WHAT TO PRODUCE: Using only the entries below, output the lines starting at the one containing "Image resolution: width=1405" and ending at the one containing "This screenshot has height=898, width=575.", exactly and inclusive of both, omitting the pictures.

LISTED ENTRIES:
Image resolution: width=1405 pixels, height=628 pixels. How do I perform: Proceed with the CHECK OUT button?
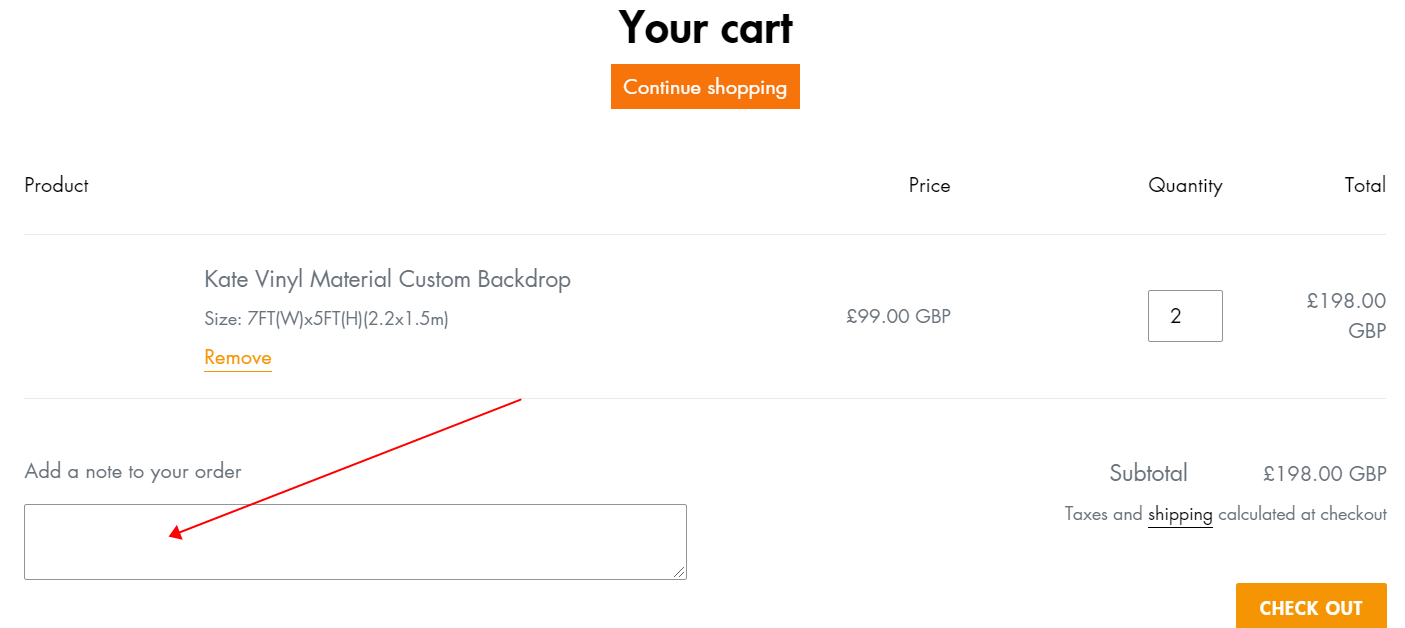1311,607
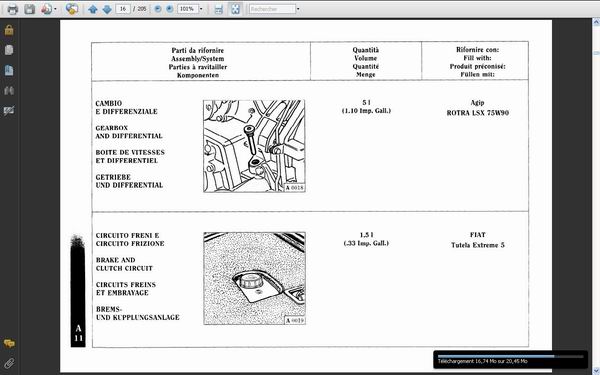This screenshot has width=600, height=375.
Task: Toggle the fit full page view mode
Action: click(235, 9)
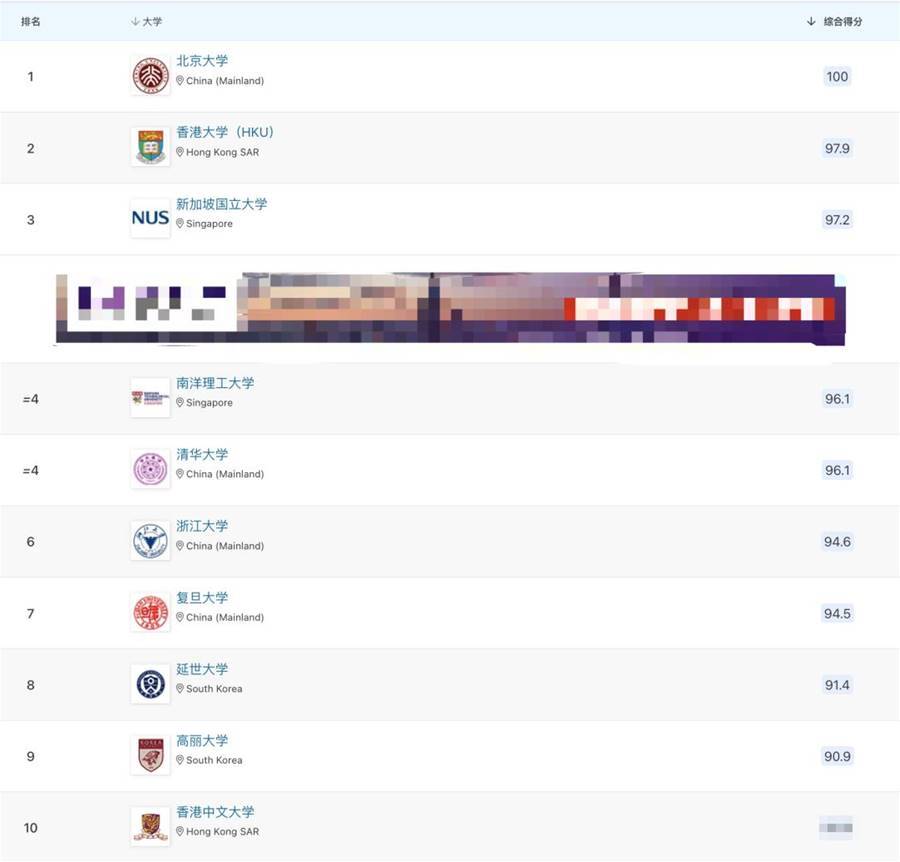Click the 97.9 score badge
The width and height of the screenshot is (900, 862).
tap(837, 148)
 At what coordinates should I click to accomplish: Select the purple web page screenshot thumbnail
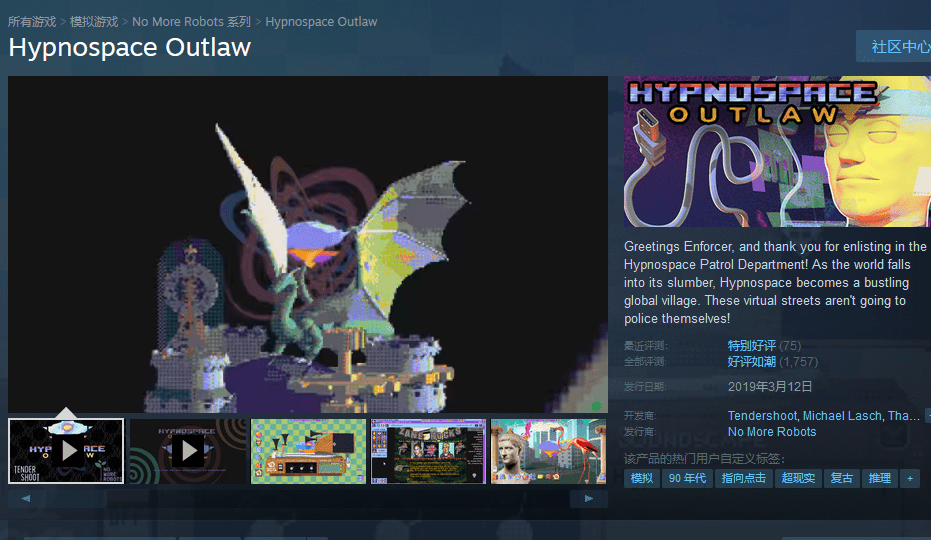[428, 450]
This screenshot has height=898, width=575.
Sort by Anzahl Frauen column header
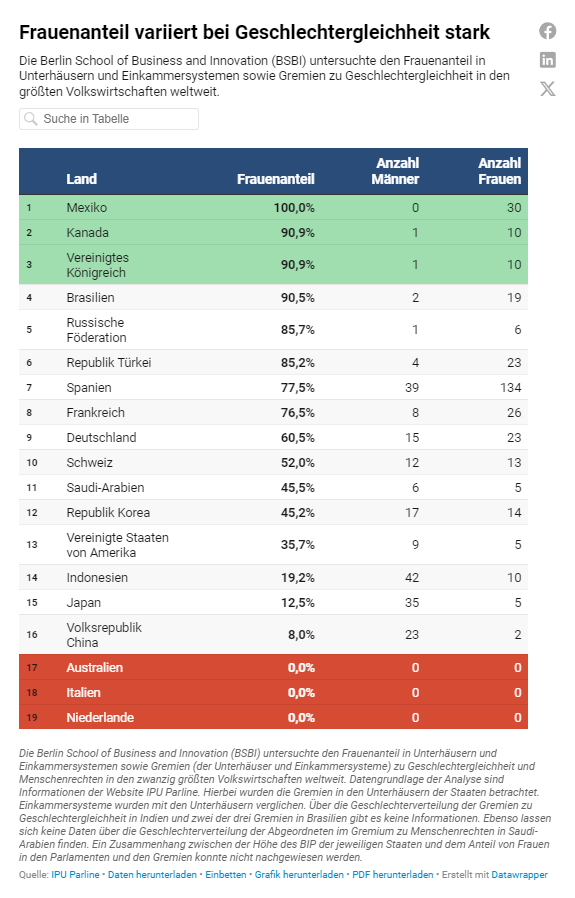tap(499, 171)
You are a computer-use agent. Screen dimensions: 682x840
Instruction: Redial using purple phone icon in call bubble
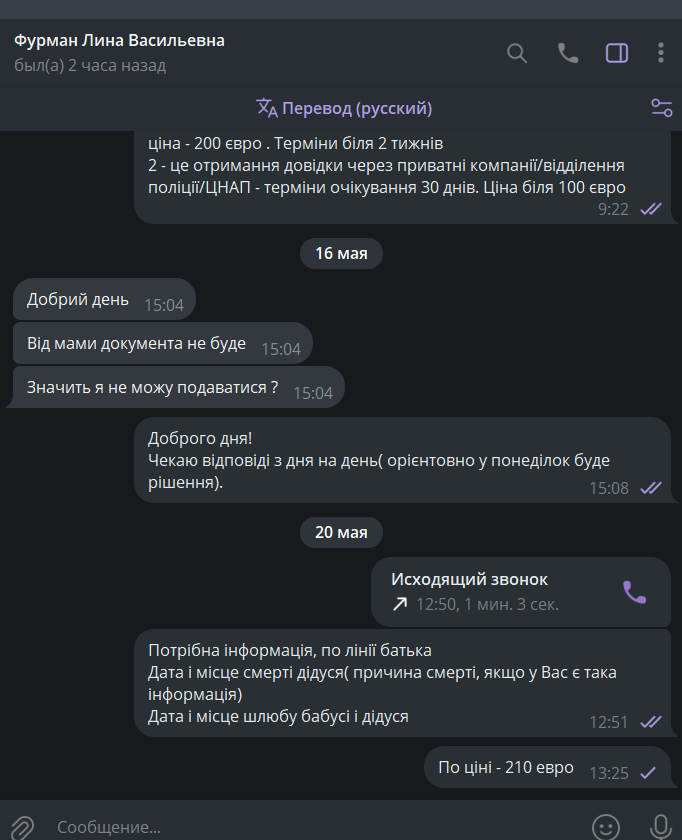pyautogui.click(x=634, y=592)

==

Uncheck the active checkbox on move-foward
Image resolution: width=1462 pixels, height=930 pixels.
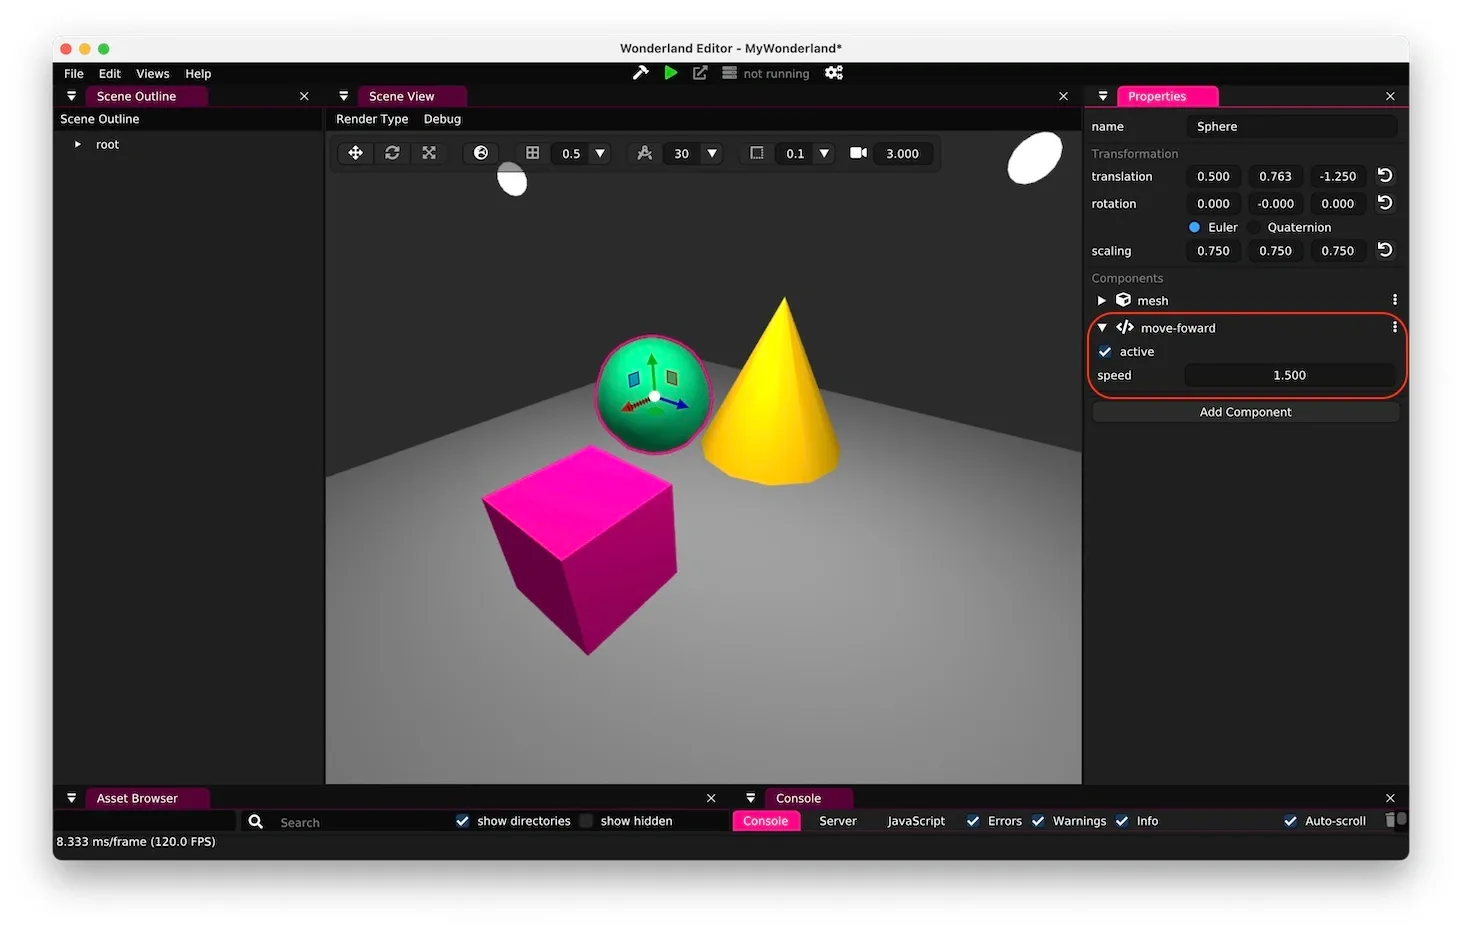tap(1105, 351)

ANSWER BOX:
Image resolution: width=1405 pixels, height=628 pixels. How do I perform: Proceed with the CHECK OUT button?
1311,607
This screenshot has width=600, height=375.
Task: Toggle the fit full page view mode
Action: click(235, 9)
Click the 97.9 score badge
The width and height of the screenshot is (900, 862).
tap(837, 148)
 At what coordinates should I click to accomplish: Select the purple web page screenshot thumbnail
[428, 450]
This screenshot has height=898, width=575.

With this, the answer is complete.